WRITTEN EXERCISE → Please update the items that open with the line containing "Describe the element at coordinates (362, 365)" and close with the line containing "center [1869, 94].", replacing "Image resolution" with "Screen resolution" and leaving all else unchanged.

STORED DATA →
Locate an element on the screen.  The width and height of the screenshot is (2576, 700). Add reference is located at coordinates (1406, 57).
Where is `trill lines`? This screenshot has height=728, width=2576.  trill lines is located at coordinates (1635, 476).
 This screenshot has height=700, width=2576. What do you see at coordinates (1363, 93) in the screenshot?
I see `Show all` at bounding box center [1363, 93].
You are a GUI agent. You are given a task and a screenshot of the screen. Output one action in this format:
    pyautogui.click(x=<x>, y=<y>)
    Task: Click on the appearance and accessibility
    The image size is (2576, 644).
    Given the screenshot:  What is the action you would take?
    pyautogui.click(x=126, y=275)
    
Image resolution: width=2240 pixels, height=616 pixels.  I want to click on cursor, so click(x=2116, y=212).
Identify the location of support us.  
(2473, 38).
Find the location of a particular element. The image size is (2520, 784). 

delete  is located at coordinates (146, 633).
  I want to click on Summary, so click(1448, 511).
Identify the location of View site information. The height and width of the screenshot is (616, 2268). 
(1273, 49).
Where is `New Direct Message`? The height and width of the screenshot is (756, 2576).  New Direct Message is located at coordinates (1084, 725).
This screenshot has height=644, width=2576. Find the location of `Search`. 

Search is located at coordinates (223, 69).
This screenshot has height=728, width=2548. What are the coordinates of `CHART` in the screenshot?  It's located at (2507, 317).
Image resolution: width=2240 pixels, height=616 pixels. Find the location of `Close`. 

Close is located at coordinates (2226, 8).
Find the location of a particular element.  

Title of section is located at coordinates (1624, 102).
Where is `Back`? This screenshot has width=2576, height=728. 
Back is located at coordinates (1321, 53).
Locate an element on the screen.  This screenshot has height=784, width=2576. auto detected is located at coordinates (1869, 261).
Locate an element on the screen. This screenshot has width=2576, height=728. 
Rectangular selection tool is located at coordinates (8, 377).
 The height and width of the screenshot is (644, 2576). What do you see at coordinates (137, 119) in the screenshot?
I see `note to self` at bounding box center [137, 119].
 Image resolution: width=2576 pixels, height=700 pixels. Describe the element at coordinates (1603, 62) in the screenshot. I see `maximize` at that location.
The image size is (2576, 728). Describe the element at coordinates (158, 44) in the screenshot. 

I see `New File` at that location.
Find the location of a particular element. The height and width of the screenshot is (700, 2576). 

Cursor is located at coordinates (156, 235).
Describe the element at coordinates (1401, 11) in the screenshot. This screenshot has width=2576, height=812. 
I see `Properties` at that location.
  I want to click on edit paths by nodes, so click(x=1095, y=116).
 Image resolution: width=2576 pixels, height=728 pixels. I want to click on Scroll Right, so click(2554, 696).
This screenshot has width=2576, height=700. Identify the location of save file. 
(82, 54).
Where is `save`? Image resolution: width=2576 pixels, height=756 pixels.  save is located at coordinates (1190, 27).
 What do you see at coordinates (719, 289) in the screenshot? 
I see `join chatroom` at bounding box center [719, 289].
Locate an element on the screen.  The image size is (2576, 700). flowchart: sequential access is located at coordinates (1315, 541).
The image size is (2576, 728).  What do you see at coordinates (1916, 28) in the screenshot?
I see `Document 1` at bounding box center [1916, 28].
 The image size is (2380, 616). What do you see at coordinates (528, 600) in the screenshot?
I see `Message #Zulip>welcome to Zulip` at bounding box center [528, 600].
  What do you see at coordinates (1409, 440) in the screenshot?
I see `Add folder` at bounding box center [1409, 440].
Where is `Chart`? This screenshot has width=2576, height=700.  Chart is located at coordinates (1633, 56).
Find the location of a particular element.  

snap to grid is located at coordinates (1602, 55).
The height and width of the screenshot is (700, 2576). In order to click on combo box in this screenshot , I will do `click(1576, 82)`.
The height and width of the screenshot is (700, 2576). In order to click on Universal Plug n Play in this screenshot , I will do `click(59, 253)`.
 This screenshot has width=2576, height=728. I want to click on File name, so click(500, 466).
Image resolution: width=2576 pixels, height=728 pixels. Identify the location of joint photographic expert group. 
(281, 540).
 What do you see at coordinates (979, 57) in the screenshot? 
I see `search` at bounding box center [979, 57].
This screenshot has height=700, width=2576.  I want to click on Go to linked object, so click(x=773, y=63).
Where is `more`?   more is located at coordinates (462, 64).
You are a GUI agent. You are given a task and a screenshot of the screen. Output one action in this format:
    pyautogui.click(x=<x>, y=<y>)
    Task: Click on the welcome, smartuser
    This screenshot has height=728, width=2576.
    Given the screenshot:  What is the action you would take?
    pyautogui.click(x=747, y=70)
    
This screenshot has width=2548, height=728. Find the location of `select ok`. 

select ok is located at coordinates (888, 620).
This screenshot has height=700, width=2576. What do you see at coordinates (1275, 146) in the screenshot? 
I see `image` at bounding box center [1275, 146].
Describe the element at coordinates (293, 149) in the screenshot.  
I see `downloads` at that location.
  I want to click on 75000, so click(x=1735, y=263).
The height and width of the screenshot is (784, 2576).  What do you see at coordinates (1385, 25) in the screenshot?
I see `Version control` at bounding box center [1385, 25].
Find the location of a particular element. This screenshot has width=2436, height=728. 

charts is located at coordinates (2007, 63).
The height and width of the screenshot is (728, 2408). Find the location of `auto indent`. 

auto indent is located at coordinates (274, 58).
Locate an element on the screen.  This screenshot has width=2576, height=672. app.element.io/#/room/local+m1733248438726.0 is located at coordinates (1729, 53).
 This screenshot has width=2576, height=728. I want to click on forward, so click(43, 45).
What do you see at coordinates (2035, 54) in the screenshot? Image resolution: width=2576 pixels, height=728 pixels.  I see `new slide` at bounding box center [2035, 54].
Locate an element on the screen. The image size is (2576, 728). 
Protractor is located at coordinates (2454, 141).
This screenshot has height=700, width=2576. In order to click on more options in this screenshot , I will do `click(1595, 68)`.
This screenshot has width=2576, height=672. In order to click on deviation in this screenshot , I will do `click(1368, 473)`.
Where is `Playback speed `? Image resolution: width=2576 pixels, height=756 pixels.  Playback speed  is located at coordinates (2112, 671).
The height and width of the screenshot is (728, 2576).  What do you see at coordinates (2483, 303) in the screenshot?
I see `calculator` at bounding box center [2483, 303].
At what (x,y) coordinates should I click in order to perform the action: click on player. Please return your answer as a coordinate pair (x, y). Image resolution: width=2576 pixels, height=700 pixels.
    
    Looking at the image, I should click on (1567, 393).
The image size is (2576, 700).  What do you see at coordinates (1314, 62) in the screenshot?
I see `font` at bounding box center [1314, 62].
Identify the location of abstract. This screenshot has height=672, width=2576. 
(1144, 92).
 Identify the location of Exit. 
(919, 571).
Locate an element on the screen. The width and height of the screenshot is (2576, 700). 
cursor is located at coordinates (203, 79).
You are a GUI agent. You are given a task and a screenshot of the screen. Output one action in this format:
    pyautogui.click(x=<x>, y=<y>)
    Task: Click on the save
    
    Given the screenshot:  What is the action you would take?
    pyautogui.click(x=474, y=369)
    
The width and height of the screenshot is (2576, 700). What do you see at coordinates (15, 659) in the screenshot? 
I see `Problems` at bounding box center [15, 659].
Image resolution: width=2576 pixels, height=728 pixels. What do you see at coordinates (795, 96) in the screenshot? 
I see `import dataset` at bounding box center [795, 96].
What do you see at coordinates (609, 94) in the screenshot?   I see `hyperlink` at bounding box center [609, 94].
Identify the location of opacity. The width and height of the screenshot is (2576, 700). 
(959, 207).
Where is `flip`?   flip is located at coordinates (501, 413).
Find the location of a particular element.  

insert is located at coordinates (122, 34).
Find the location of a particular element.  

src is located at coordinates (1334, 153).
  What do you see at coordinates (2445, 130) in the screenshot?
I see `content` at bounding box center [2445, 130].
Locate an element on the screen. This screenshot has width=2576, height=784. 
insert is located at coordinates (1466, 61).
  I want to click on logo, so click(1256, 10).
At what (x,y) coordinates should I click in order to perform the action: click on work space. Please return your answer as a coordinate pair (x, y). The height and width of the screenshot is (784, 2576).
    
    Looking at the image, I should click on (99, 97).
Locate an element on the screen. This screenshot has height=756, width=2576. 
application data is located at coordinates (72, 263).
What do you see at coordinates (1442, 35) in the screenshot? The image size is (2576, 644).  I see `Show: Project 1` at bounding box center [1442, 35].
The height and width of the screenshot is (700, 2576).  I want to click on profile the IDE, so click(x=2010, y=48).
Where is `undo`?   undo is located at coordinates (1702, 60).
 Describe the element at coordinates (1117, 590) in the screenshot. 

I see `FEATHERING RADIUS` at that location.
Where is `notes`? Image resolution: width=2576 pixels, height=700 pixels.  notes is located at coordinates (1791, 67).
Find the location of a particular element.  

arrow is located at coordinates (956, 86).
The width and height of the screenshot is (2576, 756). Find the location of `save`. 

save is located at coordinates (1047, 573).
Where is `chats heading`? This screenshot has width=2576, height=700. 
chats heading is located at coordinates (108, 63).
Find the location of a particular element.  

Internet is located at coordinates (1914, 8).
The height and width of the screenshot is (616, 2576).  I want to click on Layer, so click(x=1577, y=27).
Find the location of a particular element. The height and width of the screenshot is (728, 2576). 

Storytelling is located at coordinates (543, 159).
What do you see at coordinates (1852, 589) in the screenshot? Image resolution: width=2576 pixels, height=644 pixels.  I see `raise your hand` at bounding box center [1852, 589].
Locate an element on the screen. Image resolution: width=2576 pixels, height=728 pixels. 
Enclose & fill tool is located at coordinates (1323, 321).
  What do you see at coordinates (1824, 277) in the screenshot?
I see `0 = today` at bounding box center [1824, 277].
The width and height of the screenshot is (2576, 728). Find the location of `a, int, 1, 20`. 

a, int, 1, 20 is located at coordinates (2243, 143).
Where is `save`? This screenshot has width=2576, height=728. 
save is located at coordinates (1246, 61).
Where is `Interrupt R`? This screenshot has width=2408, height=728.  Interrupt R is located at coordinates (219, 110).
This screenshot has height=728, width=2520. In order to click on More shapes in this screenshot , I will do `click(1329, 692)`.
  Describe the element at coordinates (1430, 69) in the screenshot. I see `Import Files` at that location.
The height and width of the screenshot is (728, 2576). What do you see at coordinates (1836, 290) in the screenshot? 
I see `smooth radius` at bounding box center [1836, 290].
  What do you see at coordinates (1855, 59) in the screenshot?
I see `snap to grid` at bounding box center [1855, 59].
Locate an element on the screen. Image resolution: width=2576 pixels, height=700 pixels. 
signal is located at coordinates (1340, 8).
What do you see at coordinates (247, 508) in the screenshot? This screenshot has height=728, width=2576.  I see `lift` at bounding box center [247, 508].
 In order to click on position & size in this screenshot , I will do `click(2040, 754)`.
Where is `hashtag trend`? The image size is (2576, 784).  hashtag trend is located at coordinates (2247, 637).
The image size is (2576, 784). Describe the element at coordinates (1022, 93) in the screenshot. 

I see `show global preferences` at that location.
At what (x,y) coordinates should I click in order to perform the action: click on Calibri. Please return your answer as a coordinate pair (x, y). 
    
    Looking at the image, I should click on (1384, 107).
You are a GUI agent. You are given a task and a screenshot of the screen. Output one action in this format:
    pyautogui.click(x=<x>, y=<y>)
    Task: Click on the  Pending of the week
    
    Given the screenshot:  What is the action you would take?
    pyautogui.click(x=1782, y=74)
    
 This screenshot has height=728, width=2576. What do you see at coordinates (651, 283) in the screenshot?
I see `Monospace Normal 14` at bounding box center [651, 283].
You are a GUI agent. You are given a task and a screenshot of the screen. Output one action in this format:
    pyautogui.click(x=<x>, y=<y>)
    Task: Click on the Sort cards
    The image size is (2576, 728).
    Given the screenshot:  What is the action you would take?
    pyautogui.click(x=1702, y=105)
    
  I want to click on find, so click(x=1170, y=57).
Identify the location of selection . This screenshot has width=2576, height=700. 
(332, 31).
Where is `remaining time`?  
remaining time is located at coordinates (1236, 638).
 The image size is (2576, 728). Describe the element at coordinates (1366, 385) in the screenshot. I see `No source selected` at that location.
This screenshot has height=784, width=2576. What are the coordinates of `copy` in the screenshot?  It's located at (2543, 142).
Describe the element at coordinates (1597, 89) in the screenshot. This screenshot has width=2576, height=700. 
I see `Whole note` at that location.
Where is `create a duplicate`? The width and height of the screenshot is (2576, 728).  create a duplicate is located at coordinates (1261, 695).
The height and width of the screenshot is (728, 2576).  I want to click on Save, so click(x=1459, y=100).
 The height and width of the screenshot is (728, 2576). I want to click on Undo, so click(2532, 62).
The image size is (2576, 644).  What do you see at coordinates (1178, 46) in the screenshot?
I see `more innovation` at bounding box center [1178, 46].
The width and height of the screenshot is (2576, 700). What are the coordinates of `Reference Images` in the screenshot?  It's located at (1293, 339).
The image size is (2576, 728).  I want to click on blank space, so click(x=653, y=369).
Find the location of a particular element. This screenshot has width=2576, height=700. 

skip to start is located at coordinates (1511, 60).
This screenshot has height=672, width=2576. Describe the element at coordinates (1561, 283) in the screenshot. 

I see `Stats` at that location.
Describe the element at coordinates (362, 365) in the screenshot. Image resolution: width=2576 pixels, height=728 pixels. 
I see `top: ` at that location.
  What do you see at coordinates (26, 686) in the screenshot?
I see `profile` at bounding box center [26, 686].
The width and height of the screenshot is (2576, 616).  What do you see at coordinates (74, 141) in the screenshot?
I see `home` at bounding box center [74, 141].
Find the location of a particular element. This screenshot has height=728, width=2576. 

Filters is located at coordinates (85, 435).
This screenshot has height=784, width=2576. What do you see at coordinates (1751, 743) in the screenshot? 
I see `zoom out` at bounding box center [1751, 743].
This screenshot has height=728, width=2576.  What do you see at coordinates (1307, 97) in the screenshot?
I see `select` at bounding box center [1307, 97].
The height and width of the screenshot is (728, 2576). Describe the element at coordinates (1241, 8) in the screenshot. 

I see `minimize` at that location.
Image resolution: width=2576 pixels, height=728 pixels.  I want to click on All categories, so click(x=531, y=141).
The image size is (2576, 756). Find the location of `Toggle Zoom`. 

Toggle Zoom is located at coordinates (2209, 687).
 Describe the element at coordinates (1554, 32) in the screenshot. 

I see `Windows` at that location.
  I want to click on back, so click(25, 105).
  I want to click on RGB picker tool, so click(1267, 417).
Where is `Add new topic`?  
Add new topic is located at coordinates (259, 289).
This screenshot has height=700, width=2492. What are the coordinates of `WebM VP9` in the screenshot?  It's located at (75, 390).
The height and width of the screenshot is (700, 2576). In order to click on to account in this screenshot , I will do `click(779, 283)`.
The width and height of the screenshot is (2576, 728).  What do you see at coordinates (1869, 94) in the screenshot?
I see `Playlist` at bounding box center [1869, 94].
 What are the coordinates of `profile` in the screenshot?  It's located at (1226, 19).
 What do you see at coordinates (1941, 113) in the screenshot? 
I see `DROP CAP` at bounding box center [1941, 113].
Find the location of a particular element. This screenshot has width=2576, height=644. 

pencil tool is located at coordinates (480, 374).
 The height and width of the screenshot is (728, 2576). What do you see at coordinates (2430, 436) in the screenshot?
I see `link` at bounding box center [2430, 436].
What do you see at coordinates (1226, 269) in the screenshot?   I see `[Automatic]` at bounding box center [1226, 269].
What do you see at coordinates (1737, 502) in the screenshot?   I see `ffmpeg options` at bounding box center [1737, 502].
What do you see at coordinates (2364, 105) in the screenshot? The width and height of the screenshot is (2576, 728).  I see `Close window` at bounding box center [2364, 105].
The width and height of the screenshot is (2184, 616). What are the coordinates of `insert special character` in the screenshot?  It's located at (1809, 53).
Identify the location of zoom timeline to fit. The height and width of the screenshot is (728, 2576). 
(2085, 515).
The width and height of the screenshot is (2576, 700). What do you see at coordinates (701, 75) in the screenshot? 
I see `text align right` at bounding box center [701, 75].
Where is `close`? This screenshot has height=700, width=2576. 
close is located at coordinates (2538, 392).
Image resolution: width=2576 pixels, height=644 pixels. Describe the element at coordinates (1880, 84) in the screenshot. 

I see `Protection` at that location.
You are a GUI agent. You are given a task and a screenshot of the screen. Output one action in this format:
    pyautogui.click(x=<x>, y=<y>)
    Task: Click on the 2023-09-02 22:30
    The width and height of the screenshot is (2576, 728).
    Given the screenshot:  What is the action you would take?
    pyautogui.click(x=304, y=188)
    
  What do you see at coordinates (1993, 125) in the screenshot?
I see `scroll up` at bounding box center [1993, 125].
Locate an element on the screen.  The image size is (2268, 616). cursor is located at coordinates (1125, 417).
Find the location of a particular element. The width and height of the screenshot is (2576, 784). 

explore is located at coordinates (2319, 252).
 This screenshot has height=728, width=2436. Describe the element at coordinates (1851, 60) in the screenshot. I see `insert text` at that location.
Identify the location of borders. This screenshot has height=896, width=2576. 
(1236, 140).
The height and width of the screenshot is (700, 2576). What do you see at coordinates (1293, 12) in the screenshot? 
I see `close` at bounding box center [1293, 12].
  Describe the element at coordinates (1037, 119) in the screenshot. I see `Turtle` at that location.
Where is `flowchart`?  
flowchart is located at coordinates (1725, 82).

SOLUTION →
Describe the element at coordinates (362, 365) in the screenshot. Screen resolution: width=2576 pixels, height=728 pixels. 
I see `top: ` at that location.
  What do you see at coordinates (26, 686) in the screenshot?
I see `profile` at bounding box center [26, 686].
The width and height of the screenshot is (2576, 616).  What do you see at coordinates (74, 141) in the screenshot?
I see `home` at bounding box center [74, 141].
Find the location of a particular element. This screenshot has height=728, width=2576. 

Filters is located at coordinates (85, 435).
This screenshot has height=784, width=2576. What do you see at coordinates (1751, 743) in the screenshot? 
I see `zoom out` at bounding box center [1751, 743].
This screenshot has height=728, width=2576.  What do you see at coordinates (1307, 97) in the screenshot?
I see `select` at bounding box center [1307, 97].
The height and width of the screenshot is (728, 2576). Describe the element at coordinates (1241, 8) in the screenshot. 

I see `minimize` at that location.
Screen resolution: width=2576 pixels, height=728 pixels.  I want to click on All categories, so click(x=531, y=141).
The image size is (2576, 756). Find the location of `Toggle Zoom`. 

Toggle Zoom is located at coordinates (2209, 687).
 Describe the element at coordinates (1554, 32) in the screenshot. 

I see `Windows` at that location.
  I want to click on back, so click(25, 105).
  I want to click on RGB picker tool, so click(1267, 417).
Where is `Add new topic`?  
Add new topic is located at coordinates (259, 289).
This screenshot has height=700, width=2492. What are the coordinates of `WebM VP9` in the screenshot?  It's located at (75, 390).
The height and width of the screenshot is (700, 2576). In order to click on to account in this screenshot , I will do `click(779, 283)`.
The width and height of the screenshot is (2576, 728).  What do you see at coordinates (1869, 94) in the screenshot?
I see `Playlist` at bounding box center [1869, 94].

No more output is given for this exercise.